REQUIRED WORK:
Reproduce every line in the material below that holds "computer".

MATERIAL SUPPLIED:

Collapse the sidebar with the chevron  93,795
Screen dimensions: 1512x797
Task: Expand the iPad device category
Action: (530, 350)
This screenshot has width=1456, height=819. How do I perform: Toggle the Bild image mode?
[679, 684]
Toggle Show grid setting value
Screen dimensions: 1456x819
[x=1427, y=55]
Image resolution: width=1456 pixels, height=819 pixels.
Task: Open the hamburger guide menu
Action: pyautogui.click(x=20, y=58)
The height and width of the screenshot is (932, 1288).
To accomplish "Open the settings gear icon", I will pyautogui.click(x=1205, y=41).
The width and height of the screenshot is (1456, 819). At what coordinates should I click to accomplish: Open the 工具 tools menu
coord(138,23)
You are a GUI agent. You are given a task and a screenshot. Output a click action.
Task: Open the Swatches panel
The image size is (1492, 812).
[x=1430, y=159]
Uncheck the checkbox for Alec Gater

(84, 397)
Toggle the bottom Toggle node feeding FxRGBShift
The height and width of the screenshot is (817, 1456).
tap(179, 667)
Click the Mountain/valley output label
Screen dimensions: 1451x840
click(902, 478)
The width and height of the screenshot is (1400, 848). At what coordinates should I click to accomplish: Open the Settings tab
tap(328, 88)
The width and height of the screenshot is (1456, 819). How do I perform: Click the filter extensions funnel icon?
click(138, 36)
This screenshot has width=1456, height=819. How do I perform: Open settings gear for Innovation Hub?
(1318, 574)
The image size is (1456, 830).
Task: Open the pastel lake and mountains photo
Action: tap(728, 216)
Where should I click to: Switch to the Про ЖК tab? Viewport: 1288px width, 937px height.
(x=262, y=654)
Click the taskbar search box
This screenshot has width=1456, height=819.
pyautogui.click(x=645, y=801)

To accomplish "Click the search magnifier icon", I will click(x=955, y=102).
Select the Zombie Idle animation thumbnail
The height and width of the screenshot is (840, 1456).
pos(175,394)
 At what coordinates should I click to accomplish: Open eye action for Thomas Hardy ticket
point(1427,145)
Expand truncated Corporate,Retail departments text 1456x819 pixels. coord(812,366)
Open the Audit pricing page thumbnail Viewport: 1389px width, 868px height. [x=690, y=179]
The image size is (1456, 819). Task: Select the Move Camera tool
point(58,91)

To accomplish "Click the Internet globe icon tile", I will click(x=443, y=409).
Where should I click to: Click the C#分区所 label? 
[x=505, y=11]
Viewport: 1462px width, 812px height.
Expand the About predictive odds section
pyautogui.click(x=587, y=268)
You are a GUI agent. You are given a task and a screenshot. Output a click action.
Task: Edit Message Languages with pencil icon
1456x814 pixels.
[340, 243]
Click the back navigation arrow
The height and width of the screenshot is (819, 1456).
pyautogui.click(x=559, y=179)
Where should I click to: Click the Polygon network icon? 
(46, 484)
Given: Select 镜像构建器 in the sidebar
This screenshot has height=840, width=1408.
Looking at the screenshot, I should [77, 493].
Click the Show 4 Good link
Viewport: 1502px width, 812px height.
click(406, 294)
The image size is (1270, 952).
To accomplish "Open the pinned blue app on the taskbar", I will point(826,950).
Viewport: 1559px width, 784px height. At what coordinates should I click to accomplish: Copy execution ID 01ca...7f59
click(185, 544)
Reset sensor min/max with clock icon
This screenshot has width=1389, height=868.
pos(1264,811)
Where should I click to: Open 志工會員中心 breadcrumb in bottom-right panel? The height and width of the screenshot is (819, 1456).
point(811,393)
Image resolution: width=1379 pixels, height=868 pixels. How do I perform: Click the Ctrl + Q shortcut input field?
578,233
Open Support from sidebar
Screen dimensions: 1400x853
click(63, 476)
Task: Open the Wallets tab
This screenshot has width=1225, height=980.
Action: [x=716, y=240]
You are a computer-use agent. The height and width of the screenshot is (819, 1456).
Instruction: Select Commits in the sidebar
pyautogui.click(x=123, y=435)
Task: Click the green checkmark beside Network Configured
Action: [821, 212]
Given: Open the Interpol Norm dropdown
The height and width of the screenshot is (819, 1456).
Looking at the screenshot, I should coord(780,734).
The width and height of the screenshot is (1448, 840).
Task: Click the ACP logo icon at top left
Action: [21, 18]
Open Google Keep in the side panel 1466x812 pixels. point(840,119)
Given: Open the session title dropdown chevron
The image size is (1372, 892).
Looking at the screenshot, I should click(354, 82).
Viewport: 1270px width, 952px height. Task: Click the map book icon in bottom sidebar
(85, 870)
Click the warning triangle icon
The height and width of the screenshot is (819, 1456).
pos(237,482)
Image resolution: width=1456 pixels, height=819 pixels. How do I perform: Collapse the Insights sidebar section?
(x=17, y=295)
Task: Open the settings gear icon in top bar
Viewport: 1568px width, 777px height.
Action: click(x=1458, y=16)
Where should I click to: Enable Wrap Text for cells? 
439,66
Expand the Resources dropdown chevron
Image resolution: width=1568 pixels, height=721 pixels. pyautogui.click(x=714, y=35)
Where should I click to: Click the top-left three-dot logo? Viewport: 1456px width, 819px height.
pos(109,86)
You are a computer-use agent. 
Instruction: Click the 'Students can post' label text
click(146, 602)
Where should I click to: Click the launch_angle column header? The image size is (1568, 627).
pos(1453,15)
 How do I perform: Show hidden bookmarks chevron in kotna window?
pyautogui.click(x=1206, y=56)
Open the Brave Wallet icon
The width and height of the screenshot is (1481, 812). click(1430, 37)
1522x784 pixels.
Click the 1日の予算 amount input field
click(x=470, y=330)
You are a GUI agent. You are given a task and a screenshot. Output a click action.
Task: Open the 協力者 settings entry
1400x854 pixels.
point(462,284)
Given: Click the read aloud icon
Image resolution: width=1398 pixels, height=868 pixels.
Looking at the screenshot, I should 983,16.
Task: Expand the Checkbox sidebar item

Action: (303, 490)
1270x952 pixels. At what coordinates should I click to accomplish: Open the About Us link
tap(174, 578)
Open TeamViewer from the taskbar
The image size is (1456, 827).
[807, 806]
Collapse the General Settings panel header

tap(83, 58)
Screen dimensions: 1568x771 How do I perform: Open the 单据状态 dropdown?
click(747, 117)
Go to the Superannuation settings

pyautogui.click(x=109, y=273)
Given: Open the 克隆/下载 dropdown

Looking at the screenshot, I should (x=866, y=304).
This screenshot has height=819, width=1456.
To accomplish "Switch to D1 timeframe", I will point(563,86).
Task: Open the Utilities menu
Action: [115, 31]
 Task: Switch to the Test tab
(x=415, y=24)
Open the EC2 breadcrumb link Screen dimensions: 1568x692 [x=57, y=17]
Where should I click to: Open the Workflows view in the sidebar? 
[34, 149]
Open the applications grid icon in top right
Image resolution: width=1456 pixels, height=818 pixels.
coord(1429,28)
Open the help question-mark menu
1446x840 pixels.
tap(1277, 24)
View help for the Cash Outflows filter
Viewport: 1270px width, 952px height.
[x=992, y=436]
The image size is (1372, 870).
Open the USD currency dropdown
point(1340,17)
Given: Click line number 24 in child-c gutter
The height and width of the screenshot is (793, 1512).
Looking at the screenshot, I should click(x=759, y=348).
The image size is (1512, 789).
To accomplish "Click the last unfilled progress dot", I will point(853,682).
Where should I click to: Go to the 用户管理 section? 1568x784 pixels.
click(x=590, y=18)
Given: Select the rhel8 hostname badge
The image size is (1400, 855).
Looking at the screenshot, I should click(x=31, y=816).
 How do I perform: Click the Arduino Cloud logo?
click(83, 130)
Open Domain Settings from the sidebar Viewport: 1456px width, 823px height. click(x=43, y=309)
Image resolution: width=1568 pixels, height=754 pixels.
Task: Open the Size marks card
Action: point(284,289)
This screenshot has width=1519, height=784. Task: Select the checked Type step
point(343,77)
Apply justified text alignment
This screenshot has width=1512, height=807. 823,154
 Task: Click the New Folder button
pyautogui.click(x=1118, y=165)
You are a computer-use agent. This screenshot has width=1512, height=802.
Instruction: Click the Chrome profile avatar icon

ANSWER:
You are a computer-use agent. The height and width of the screenshot is (819, 1456).
You are a computer-use agent. 
You are a computer-use agent. This screenshot has width=1512, height=802.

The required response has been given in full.